BC’s minimum wage will rise June 1 in step with inflation, putting further strain on farm employers already struggling with high input costs and a labour crunch.
The provincial hourly minimum wage will rise 6.9% on June 1 to $16.75 an hour, making it the highest minimum wage of any province and the second-highest in Canada. Yukon is the only jurisdiction with a higher minimum wage, at $16.77 an hour.
Piece rates for 15 hand-harvested crops will also increase by 6.9%, with the change taking effect Jan. 1, 2024.
“Having a minimum wage that keeps up with inflation is a key step to prevent the lowest paid workers from falling behind,” says BC labour minister Harry Bains, noting that workers paid minimum wage the effects of inflation more than others.
According to a Statistics Canada report released in January, about 10% of BC workers receive minimum wage.
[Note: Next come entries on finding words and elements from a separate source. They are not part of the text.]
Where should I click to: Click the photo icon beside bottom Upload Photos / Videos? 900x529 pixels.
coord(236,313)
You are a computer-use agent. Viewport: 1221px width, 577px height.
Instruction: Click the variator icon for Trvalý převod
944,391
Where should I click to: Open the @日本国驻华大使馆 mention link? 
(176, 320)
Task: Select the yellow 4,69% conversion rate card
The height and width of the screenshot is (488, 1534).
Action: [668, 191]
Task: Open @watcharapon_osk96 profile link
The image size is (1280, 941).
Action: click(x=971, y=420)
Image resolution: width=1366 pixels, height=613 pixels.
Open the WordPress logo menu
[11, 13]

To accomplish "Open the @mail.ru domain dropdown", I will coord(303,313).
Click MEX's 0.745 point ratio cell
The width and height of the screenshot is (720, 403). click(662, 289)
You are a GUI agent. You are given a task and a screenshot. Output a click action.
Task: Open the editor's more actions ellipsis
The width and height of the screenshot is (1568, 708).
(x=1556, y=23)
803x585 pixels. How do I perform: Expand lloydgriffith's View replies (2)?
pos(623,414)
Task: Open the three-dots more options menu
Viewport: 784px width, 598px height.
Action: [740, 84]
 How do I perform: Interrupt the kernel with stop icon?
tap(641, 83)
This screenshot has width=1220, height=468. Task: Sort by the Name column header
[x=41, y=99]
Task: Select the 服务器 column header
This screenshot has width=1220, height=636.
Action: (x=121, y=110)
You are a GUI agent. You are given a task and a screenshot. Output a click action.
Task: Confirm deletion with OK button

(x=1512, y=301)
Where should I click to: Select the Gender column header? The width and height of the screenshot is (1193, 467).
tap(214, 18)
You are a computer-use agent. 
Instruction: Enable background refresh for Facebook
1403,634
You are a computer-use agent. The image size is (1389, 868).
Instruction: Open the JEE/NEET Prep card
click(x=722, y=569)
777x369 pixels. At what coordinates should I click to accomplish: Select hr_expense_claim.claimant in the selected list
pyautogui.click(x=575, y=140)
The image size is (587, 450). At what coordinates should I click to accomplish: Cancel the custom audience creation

However, Statscan data indicate that many farm workers are being offered wages significantly above the existing minimum wage when they’re hired. During the last quarter of 2022, offered wages ranged from $16.90 an hour for farm workers in the Kootenays to $17.80 an hour on Vancouver Island.
While Lower Mainland farmers offer lower starting wages, data from last summer indicates an average of $16.20 an hour was being offered, well above the $15.65 minimum at the time.
This means growers in the Lower Mainland stand to take a significant hit on June 1.
Many foreign workers will also see a wage boost, as their wages must be the higher of either the minimum wage or the National Occupational Classification (NOC) rate for their sector. The rates begin at $16.05 an hour for the majority of roles, up to $17.67 for maple syrup workers.
But the upward pressure on wage rates also has its limits.
During a Centre for Organizational Governance in Agriculture webinar earlier this year regarding the impact of inflation on farming operations, one Lower Mainland producer said an effort to pay workers a so-called “Living Wage” – now in the range of $24 an hour in the Lower Mainland – collapsed because the numbers simply didn’t pencil out.
This is the second year that the annual minimum wage increase has been tied to inflation, a policy Bains says the province intends to continue. It also compounds a 50% lift in the province’s minimum wage since 2015, an increase more than double the rise in the Consumer Price Index during the period.
The increase disappointed a broad coalition of business groups, who wrote Premier David Eby last month asking the province to limit the increase to 3%.
According to the Canadian Federation of Independent Business, a small business with 10 minimum-wage workers faces an additional $20,000 a year in payroll costs.